Thursday, July 06, 2017

That's (slightly) better

Well, apparently my neighbors used up all their very loud stuff Tuesday night. There were a few muffled explosions last night, but they stopped fairly early. So I managed more or less a normal night of sleep. (I still want more, it will be a few days before I feel totally normal again).

I am wondering now if this was some kind of weird allergic thing, or if maybe I did have a tiny virus - I have no appetite this morning and was very circumspect about breakfast (I figure I can knock off early for lunch if need be). I still feel a weird jumpy anxiety which is not good - in some cases, I think having a slightly upset stomach makes me THINK I'm anxious, the two seem to be linked. I keep telling myself "everything is OK" but I'm still not 100%. (No caffeine at lunch, I think, today)

But yeah. I think I need to make a Sherman run tomorrow afternoon - for groceries but also maybe for fun of some sort (go to one of the antique shops, maybe?) One of the dangers of summer for me is that I'm alone too much - as much as I gripe about the weekly faculty meetings, or That Colleague who buttonholes one in the hall to deliver their latest complaint about the system or humblebrag - those things do serve an important purpose of getting me out of my own head. Right now, most everyone is away - the faculty that don't teach summers are either (a) out on fieldwork (b) on vacation somewhere (c) staying home with their kids. There are two people teaching but they mostly just come in for that (and they aren't my closest colleagues, both in terms of office-proximity and shared interests). So some days the only people I see are the secretary, a brief glimpse of the guy teaching Anatomy, and maybe a brief glimpse of my chair as she runs between meetings.

And I know much is made about how we should avoid being in an "echo chamber" online (and elsewhere), where the only opinions we hear mirror our own, and that that may be a contributing factor in the divisiveness we see - if you only hear your own viewpoint it's that much easier to think the other one is crazy, wrong, or evil.

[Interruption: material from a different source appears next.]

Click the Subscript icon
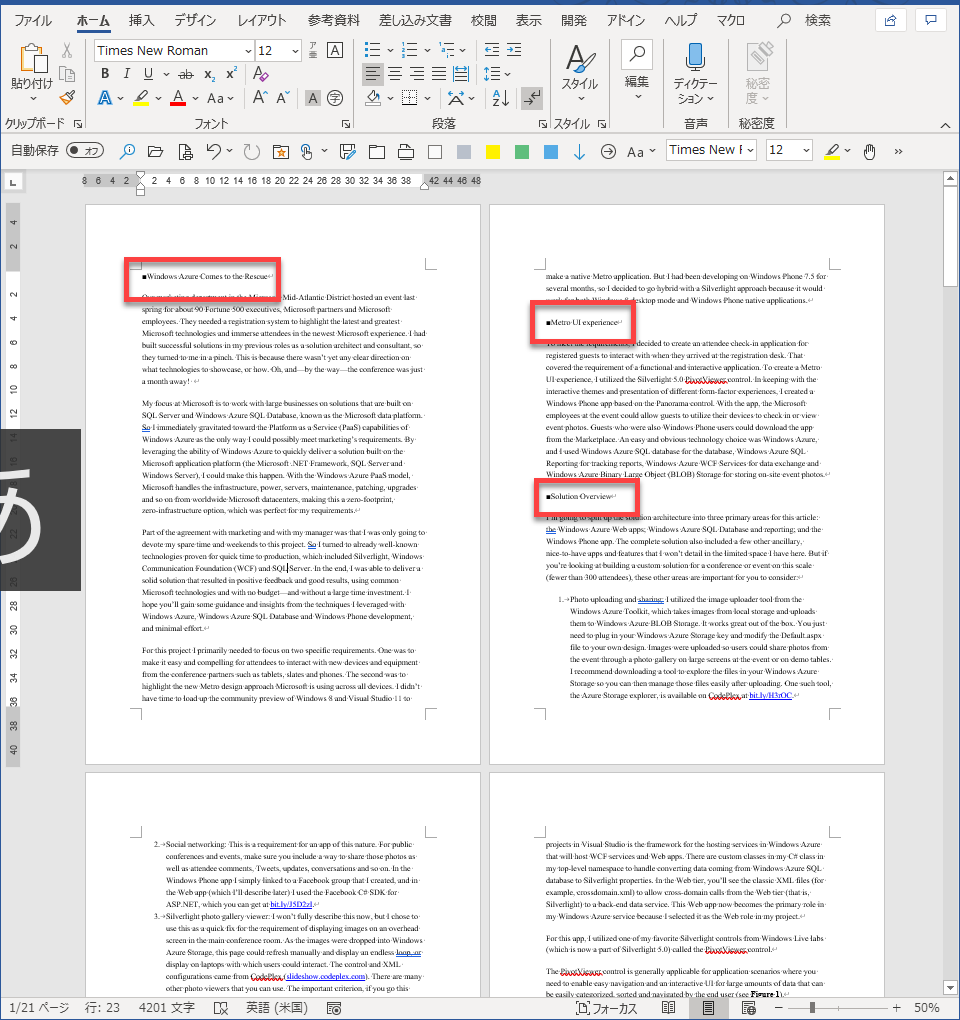The height and width of the screenshot is (1020, 960). [x=209, y=74]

But what's even worse is the echo chamber inside your own head. Maybe for some people that's an endless source of affirmation and it's what allows the rest of us to groan about the Dunning-Kruger effect, but for people like me, the echo chamber in my head is more often engaged in:
- telling me I'm not good enough at what I'm doing
- latching on to some little thing and blowing it enormously out of proportion, and then poking at me about that thing ("That little ache in your side? It's not that you pulled a muscle at all; it's your kidney failing. You probably have some horrible disease that will require incredibly painful and scary surgery")
- poking me about some thing unrelated to what I'm doing, and telling me I really should be doing that instead. (One of the problems I have with getting papers done is "Just one more article" syndrome - that there's some super-important article I'm overlooking, and I will look like a fool if I don't include it. Never mind that (a) my searching ability is pretty darn good, so I find most important articles and (b) that often when an editor tells you 'this article is really important' it means either "I wrote it" or "my student wrote it" or "a good friend of mine wrote it" and they want more citations.

Even if it's not trying actively to sabotage me, my brain sometimes does stuff like, as I'm trying to read an article, going "PONIES PONIES PONIES PONIES" or goes "You know what would be a good idea? Making a pattern for a pair of socks with some obscure biological phenomenon as either a lace or colorwork pattern" and that side tracks me.

Pomodoros have helped, in the sense of I can tell my brain "Shut up, what we're working on isn't FOREVER, in 25 minutes or less you can take a break" but yeah, that long slog of working alone isn't so good for me. I do get a little break a couple days a week when my research student shows up, but the rest of the time it's too quiet and my brain tries to fill the quiet.

But yeah. This just tells me that if or when I do retire, I will need to find some volunteer work or a secondary career so I'm not sitting in my house obsessing about WHATEVER. Or maybe I do need to consider moving somewhere with a downtown that has more stuff going on, and so therefore it makes sense to go there every day (even if just to get a cup of tea at a restaurant and people-watch). (What I would love? Some kind of a drop-in art center where you could bring projects, or where they had stuff like potters' wheels and kilns that you could rent time in, and classes, and that sort of thing.)